Chercher une réalité à l’extérieur même du langage peut parfois être une entreprise simplement impossible. Ainsi, prononcer des mots est souvent l’acte capital dans l’exécution même d’un projet – une telle affirmation n’est malheureusement que trop vraie en politique – : une énonciation performative est précisément, en elle-même, l’acte qu’elle désigne. La nation est de par sa propre énonciation.

Or, l’énonciation performative ne doit pas être comprise comme en dehors du monde contenu dans les limites raisonnables de la rationalité ou d’un examen de vérité – comme pathologie de l’esprit. Il ne suffit pas de dire n’importe quoi pour qu’un monde fantaisiste prenne vie à travers les délires de tout un chacun. Évidemment que si je proclame la nation martienne cela aura peu d’impact. L’on me demandera – si l’on ne m’ignore pas totalement – sur quoi je m’appuie : qui sont ces martiens, quelles sont leurs caractéristiques, quelle est leur histoire, où résident-ils, etc. Manquant d’imagination, je serai probablement embêté pour répondre à ces questions. D’où le fait qu’Austin nous met bien en garde : « pour qu’une énonciation performative soit heureuse, certaines affirmations doivent être vraies.47 » Proclamer une nation demande très certainement de s’appuyer sur autre chose que son propre discours. Le nationalisme n’est pas une pure tautologie – ayant un contenu logique égal à zéro – ni simplement circulaire tel le baron de Münchhausen qui se tire par les cheveux pour se désempêtrer du marais. Il faut – et c’est là un point sur lequel nous avons eu l’occasion de revenir – un contenu de vérité.

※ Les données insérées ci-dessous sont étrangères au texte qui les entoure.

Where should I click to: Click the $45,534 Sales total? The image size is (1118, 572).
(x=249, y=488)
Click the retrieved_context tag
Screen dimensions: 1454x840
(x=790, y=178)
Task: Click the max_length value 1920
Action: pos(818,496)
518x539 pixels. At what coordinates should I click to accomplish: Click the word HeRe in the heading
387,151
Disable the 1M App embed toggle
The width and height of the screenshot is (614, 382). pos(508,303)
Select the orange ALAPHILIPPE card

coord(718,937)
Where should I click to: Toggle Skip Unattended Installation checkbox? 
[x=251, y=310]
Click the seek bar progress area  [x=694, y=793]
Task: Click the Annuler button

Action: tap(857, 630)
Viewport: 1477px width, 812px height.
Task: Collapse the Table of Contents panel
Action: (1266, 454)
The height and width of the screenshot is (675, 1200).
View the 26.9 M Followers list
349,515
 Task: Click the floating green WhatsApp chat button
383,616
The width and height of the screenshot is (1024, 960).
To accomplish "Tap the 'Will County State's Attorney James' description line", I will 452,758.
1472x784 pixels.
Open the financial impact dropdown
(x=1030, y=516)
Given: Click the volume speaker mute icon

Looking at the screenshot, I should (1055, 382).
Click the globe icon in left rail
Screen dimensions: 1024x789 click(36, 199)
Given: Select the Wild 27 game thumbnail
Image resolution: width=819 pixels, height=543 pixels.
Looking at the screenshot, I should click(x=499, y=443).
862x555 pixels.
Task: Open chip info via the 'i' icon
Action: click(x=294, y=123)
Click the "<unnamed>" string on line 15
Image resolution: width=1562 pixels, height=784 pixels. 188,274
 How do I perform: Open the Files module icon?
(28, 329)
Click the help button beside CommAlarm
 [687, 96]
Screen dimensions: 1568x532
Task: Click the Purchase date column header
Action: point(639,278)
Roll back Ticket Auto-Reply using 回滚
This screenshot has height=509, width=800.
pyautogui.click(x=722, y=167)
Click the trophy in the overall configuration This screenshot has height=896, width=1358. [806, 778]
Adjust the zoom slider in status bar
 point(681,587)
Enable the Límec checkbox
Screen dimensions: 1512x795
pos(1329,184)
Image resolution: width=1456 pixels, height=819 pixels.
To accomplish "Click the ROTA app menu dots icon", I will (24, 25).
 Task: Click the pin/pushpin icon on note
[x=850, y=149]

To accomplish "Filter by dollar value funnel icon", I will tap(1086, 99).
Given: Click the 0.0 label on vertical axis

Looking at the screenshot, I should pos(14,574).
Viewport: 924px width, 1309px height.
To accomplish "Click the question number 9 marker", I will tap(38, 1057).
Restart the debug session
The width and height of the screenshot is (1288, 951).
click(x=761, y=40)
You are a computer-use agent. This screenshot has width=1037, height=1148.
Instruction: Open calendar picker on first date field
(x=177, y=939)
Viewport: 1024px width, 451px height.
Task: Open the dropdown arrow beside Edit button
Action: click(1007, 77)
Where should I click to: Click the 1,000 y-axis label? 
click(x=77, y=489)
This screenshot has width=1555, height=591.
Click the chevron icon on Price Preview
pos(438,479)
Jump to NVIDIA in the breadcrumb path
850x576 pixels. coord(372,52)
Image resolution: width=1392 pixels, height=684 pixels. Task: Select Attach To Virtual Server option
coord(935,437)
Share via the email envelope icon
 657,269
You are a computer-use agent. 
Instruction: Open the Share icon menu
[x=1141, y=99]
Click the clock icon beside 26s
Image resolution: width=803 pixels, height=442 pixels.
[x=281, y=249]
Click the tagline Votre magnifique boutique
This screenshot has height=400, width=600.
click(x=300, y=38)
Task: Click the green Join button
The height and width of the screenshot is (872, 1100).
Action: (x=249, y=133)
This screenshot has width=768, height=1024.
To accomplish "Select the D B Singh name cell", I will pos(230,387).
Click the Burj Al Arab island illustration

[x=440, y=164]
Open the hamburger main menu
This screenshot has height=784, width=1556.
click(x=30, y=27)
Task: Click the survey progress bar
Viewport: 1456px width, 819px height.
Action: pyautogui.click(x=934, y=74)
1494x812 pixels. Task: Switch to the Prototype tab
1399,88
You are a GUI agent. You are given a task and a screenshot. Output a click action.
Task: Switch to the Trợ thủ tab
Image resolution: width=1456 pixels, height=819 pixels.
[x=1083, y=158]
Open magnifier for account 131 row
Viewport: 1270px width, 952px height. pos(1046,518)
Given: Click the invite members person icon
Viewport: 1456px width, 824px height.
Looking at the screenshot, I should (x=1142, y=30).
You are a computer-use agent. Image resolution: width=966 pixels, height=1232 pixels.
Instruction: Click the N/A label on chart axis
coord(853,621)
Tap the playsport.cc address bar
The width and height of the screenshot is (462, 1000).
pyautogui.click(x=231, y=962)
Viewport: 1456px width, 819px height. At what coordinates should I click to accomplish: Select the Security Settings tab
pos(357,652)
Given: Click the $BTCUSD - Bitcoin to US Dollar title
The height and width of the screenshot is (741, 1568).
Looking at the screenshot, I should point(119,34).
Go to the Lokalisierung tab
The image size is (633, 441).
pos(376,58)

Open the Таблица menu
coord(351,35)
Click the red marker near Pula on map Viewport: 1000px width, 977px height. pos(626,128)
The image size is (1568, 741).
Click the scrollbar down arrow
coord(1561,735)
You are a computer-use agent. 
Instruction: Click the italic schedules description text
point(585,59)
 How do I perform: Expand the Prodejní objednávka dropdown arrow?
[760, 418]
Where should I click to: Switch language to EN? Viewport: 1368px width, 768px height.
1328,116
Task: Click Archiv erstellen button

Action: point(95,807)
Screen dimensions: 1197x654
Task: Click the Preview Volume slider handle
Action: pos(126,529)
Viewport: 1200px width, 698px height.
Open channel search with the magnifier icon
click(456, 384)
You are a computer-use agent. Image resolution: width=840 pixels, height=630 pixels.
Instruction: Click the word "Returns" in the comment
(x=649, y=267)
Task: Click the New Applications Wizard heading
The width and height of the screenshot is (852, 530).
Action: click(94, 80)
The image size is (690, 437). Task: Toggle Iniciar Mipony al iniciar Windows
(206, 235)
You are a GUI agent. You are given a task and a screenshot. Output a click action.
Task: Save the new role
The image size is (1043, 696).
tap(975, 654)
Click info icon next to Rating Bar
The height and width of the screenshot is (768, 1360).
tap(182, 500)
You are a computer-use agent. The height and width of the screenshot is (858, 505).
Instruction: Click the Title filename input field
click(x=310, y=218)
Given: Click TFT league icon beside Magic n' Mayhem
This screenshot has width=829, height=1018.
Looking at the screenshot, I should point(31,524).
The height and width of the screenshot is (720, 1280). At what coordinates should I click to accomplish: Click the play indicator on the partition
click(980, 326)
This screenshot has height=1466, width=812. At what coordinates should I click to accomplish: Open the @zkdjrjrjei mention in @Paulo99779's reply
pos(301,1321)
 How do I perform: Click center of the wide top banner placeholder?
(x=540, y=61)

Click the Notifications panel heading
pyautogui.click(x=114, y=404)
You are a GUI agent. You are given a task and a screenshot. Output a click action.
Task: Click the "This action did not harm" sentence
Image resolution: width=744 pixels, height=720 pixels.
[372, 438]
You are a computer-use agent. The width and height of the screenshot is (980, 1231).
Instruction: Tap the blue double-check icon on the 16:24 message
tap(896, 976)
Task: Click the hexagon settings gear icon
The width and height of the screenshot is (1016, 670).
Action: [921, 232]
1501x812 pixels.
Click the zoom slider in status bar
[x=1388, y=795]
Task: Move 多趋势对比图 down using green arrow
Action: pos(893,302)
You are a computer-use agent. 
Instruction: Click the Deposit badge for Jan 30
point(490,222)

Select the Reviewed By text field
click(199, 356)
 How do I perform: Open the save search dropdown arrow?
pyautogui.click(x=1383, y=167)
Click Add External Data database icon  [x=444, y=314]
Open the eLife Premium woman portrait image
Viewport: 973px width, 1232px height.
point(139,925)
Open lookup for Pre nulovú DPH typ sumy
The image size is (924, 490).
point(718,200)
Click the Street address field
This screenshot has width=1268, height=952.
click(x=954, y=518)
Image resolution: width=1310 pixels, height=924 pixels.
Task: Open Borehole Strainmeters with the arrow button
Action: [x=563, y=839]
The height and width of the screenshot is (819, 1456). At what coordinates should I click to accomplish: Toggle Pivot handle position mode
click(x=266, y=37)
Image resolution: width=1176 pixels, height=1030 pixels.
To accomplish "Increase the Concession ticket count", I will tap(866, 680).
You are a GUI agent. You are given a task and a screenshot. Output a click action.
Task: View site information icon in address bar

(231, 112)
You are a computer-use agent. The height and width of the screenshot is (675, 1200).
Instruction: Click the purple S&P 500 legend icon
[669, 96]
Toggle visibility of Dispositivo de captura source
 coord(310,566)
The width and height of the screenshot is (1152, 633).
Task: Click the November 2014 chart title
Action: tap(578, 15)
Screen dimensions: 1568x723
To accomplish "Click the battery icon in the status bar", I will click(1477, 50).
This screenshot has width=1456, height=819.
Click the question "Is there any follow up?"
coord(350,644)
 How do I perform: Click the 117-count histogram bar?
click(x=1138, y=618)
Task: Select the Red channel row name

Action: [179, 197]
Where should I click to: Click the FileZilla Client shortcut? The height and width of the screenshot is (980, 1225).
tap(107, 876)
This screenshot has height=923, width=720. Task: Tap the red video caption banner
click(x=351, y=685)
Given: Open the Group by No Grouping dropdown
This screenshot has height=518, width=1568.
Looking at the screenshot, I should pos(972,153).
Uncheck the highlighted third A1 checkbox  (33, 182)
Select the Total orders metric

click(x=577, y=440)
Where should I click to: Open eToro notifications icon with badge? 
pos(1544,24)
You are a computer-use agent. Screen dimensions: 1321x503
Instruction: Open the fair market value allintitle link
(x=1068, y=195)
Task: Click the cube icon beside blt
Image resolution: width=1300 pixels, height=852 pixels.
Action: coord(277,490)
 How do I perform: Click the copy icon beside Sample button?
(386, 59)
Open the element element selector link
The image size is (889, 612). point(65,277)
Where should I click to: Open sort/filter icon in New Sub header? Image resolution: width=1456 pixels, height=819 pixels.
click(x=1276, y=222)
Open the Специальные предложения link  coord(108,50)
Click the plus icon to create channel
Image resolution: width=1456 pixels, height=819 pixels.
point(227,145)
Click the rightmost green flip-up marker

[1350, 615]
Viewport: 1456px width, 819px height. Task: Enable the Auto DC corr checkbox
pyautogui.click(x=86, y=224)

Lorsqu’Austin nous met en garde en disant que certaines affirmations doivent être vraies, il pense entre autres à ce que l’énonciation performative n’existe pas en dehors du monde et du langage – heureusement. Ainsi, la nation s’énonce de plusieurs manières en invoquant et en s’appuyant sur d’autres concepts avec un contenu de vérité ; c’est là le fondement épistémologique que nous avons développé dans notre deuxième chapitre. Ces éléments sur lesquels le nationalisme s’appuie sont très faciles à identifier et ont déjà été largement discutés, c’est-à-dire dans aucun ordre particulier : l’histoire, la culture, le territoire, le politique, les institutions, la langue, etc. Le problème réside dans la tendance à

identifier ces éléments comme conditions suffisantes ou nécessaires à l’existence de la nation. Nous avons alors une pseudo-correspondance, s’énonçant erronément comme suit : la nation est si, et seulement si, il y a une histoire, une langue, une culture, etc. Au contraire, la formule correcte, soit notre première condition à l’énonciation de la nation, serait plutôt de dire : le discours sur la nation peut être si et seulement si l’on peut

retrouver un ou plusieurs éléments conférant à ce discours une prétention de sérieux, garantie par le fait que certaines affirmations doivent être vraies48. On ne peut pas dire n’importe quoi et espérer réaliser une énonciation performative heureuse. Subséquemment, l’énonciation performative ne peut pas être dépourvue d’un certain caractère de vérité.